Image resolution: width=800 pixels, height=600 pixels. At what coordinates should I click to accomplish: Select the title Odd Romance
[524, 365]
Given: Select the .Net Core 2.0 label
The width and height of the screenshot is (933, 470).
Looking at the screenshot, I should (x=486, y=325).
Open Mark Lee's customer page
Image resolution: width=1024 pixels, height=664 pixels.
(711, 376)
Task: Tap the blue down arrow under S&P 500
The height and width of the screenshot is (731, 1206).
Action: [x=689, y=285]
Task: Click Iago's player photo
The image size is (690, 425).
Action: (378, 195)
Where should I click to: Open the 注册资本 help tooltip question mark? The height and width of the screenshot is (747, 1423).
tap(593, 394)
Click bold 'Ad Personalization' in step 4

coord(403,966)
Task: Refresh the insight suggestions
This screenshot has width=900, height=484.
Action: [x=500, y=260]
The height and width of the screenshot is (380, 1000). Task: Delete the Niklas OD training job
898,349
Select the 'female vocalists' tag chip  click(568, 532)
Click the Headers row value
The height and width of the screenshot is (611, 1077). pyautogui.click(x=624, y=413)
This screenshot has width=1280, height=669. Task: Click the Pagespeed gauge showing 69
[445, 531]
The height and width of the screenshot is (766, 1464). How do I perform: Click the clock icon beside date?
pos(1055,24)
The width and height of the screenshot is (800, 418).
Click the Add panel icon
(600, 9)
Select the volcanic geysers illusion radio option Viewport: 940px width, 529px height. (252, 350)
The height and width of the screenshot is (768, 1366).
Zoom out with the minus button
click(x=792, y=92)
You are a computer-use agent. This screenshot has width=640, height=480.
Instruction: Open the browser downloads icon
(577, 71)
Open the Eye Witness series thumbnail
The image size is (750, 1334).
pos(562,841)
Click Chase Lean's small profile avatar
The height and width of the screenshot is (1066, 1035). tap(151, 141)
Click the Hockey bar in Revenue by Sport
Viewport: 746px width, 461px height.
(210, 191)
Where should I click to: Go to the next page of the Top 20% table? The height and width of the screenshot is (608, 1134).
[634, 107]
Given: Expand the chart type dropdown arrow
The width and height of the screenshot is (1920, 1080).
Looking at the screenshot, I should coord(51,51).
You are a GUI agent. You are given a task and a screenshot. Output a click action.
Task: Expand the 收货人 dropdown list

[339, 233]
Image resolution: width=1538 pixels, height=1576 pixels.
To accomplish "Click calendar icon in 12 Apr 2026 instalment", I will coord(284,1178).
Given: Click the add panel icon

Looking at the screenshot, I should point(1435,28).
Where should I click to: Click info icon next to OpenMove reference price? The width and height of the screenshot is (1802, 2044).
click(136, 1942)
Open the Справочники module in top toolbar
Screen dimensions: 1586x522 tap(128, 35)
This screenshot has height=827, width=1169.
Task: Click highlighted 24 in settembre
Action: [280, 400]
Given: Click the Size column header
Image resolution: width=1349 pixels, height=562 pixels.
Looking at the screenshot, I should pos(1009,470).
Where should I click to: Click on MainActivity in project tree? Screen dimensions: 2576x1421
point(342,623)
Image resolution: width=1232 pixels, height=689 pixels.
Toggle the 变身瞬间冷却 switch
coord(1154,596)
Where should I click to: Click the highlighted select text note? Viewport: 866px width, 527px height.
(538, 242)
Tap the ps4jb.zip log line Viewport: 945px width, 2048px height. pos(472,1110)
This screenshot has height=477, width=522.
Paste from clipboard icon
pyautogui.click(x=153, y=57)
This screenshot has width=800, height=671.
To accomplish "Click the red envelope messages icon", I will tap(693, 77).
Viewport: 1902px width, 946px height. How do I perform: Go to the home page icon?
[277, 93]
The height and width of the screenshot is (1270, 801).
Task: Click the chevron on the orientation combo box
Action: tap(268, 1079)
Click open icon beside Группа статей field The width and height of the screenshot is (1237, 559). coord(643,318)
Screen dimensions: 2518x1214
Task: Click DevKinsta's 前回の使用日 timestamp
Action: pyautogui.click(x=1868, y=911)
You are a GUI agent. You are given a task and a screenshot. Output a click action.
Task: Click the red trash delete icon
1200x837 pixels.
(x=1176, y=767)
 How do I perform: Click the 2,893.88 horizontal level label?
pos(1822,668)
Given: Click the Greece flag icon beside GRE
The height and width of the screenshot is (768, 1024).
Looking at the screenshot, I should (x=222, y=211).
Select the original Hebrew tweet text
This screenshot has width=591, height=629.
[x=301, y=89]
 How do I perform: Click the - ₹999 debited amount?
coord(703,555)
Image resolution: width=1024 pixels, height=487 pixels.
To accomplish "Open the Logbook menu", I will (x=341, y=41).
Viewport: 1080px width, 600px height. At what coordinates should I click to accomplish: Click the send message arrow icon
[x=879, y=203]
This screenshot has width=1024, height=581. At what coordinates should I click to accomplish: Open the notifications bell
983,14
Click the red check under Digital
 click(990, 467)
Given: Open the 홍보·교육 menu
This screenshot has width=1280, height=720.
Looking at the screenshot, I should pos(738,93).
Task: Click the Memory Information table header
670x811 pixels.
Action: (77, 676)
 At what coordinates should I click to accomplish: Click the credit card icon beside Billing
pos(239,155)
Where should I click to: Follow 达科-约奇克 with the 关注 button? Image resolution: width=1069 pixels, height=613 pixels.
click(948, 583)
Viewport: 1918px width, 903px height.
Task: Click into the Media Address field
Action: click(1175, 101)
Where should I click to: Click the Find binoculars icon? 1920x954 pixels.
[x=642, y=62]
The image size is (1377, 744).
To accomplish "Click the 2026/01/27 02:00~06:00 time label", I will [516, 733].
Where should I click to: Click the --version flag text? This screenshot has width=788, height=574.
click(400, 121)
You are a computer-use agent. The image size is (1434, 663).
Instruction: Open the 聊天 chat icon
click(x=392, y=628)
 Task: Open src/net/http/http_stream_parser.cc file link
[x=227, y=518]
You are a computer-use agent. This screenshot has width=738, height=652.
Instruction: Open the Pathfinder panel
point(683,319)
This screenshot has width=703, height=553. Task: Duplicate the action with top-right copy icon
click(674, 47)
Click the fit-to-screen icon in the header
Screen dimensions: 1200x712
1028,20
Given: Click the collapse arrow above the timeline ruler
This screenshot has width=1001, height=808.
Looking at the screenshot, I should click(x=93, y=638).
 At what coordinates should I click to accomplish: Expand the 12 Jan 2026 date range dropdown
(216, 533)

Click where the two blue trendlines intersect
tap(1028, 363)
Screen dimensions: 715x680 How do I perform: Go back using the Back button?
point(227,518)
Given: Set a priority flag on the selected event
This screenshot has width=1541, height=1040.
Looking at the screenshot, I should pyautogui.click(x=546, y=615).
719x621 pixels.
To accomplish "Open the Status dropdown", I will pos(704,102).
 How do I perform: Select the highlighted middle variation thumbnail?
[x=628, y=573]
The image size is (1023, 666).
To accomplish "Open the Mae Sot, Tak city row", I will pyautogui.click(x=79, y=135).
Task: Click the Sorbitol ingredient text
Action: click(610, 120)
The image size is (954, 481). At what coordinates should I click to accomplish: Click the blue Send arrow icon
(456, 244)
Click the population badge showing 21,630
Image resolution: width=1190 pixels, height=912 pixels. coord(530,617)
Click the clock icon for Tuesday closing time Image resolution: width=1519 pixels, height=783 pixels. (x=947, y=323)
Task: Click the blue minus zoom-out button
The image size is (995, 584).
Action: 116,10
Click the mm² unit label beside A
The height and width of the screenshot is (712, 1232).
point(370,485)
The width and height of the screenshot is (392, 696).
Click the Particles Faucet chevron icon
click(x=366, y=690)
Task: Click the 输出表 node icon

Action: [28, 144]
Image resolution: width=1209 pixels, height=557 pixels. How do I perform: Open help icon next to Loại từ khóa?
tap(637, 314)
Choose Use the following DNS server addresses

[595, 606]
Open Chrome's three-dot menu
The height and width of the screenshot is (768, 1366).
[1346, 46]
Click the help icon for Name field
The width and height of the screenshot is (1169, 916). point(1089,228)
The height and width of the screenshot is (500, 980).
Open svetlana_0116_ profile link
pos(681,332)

—————

**Work required**
Where a line contains "The image size is (995, 584).", begin there and output each line through the end of the data above, exactly; give no other lines.

**Response box**
The image size is (995, 584).
Action: 116,10
Click the mm² unit label beside A
The height and width of the screenshot is (712, 1232).
point(370,485)
The width and height of the screenshot is (392, 696).
Click the Particles Faucet chevron icon
click(x=366, y=690)
Task: Click the 输出表 node icon

Action: [28, 144]
Image resolution: width=1209 pixels, height=557 pixels. How do I perform: Open help icon next to Loại từ khóa?
tap(637, 314)
Choose Use the following DNS server addresses

[595, 606]
Open Chrome's three-dot menu
The height and width of the screenshot is (768, 1366).
[1346, 46]
Click the help icon for Name field
The width and height of the screenshot is (1169, 916). point(1089,228)
The height and width of the screenshot is (500, 980).
Open svetlana_0116_ profile link
pos(681,332)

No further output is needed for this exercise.